Der Businessplan ist bereits korrigiert worden, weil sich gezeigt hat, dass die effizienteren Abläufe im Neubau erst gegen Ende des Jahres voll greifen dürften. Der Erfolgsdruck auf das Spital ist aber beträchtlich. Denn die Kantonsregierung hat eine klare Erwartung: 2025 muss die Trendwende gelingen.
Trotz Hilfe vom Kanton ein Minus von 14,5 Millionen
2024 war für das Kinderspital nicht nur wegen des Umzugs ein turbulentes Jahr. Im April hatte die Zürcher Gesundheitsdirektion bekanntgegeben, dass sie das Spital mit einem Darlehen von 100 Millionen Franken für den Neubau sowie einem Betriebsbeitrag von 35 Millionen Franken unterstützen werde. Die Rettungsaktion war nötig, weil sich das Kinderspital beim Neubau verkalkuliert hatte.
Ursprünglich war von 550 bis 600 Millionen Franken die Rede, am Ende waren es 761 Millionen. Die private Eleonorenstiftung, die das Spital betreibt, musste fast ihr ganzes Vermögen verbrennen, um die Mehrkosten zu decken.

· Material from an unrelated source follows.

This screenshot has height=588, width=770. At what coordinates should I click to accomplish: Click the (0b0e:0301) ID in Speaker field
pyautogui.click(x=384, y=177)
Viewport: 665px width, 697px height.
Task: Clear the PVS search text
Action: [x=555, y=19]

Der teure Neubau war nicht das einzige Problem, das Spital war auch im Betrieb defizitär. Die Rechnung für 2024 liegt nun vor: Trotz Unterstützung des Kantons von 35 Millionen Franken resultierte ein Minus von 14,5 Millionen. Die Spitalführung begründet dies mit der Teuerung, zu tiefen Tarifen und dem Umzug. Zeitweise mussten zwei Standorte parallel betrieben werden.
Die Verantwortlichen blicken zwar «zuversichtlich in die Zukunft». Aber es sei dringend nötig, dass kindermedizinische Leistungen über die Tarife besser abgegolten würden.
Zumindest für das laufende Jahr hat das Spital nochmals Unterstützung vom Kanton erhalten. Dieser hat Anfang Jahr weitere 25 Millionen Franken gesprochen. Ganz ohne Auflagen passierte dies aber nicht. Die Gesundheitsdirektorin Natalie Rickli verlangte vom Stiftungsrat ausdrücklich, kostensenkende Massnahmen voranzutreiben. Zudem entsendet die Gesundheitsdirektion zwei Aufpasser in den Stiftungsrat – der Kanton war dort seit 2015 nicht mehr vertreten.
«Wenn wir sehen, dass die Sache aus dem Ruder läuft, werden wir weitere Massnahmen prüfen», sagte Rickli im Januar zur NZZ. Nicht zur Entspannung beigetragen hat auch der Umstand, dass der CEO Georg Schäppi das Spital per Ende April verlässt. Die Stiftung sucht einen Nachfolger, interimistisch übernimmt Stephan Gürtler das Amt.
Ein Vorteil dieser Personalie: Gürtler kommt aus der Baubranche und war am neuen Spital massgeblich beteiligt. Er sollte daher – so die Hoffnung des Spitals – die Mängel effizient beheben können.